Sunday, April 4, 2010

...and life goes on...

Ever since my last post, about the sudden, premature death of my friend James Effer, I've been trying to figure out how to keep blogging. What can I write now that won't seem trivial? Self-involved? Pointless? Maybe nothing. But even though it feels - when something like this happens - as though everything should stop, it doesn't.

As a staff, we all went to school the day after we'd heard the news, and cried together in the staff room. Then the bell rang, and we had to tell the students. From then on, the rest of the week felt very unreal, and dream-like.

I spent two nights going through eight years of archived school photos, looking for pictures of Jim. It wasn't easy - because usually, he was our photographer. But I enjoyed the pictures, and felt a small burst of satisfaction every time I found one where we'd caught him for a change. It made me feel useful during a time when it feels like there is so little one can do. Then, on Wednesday night, I pulled an "all-nighter" getting a memorial slideshow ready for our students. At ten o'clock, I had the basics together, and probably could have burned it to DVD. But the music didn't line up the way I wanted, and I was hoping to add a few more photos. So I kept working. At midnight, I discovered a problem with my Windows Media Player, which I needed to convert some music for the show...I spent a long time mucking around with it, and then finally turned everything off, re-booted, and all was well. By 3 a.m. I'd hit that point where the adrenaline kicks in, and I couldn't have slept if I'd wanted to. I was creating something. I wanted it to be perfect. I wished I'd had more time to record voiceovers with the students who worked with Jim, but I reminded myself that what I had (no rehearsal, one take!) was authentic, and that counts for something, too. At 5:30 a.m. I put a disc into the computer and prayed that all would burn properly. At 5:45 I went to bed, and at 7:00a.m. I got up again.

The DVD burned properly, and I set up the data projector at school just the way Jim showed me. But I wanted a cable to connect the sound through the gym speakers, and nobody, at first, knew where the cable was, or how it worked. Made us miss Jim a little bit more, and wonder what other "soft knowledge" we'd be looking for without him.

I have never seen our students so solemn and respectful as they were that day. A teacher who told me she never cries - not even for her own father's funeral - said the tribute I'd made brought her to tears. My principal took my hand and said it had been perfect.

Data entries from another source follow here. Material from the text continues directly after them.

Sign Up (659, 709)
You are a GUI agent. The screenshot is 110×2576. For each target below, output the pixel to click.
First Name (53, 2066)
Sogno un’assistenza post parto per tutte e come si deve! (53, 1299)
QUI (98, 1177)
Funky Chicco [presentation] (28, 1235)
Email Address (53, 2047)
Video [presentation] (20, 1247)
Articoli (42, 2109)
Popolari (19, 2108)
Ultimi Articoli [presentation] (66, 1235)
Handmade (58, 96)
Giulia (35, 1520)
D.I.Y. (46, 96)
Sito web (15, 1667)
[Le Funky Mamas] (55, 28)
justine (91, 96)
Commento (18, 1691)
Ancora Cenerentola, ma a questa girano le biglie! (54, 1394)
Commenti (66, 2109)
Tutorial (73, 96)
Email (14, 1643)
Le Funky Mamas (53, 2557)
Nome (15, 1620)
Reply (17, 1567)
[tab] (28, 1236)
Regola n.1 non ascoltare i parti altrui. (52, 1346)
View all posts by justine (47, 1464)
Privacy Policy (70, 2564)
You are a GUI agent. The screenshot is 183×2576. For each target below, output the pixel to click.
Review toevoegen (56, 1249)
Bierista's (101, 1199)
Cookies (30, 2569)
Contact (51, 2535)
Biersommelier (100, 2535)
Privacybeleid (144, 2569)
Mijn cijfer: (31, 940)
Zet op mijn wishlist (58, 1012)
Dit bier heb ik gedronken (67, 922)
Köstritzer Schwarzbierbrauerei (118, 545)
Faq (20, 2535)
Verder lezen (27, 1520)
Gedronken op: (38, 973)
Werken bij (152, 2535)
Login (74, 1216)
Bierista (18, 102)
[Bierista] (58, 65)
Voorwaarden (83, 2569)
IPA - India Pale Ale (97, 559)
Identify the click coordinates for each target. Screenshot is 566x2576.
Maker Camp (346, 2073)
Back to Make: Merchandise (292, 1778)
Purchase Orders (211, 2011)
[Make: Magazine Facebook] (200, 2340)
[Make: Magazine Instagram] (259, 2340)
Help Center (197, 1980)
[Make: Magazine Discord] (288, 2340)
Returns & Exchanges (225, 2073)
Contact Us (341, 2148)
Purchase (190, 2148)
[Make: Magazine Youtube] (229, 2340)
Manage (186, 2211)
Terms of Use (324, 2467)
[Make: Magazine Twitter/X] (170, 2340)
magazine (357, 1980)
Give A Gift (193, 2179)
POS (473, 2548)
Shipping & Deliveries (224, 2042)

I will make copies for Jim's family. But I haven't done so yet.

We had a funeral to attend that afternoon. Then, because nobody felt quite ready to go home yet, we went out together as a staff. I needed a break from the sadness, and I couldn't do the DVDs that night anyway, as I had prepare for a conference the next day...

Life goes on. Forever altered, but still - thankfully - it goes on.

Our school pictures will be missing something now. So will our staff.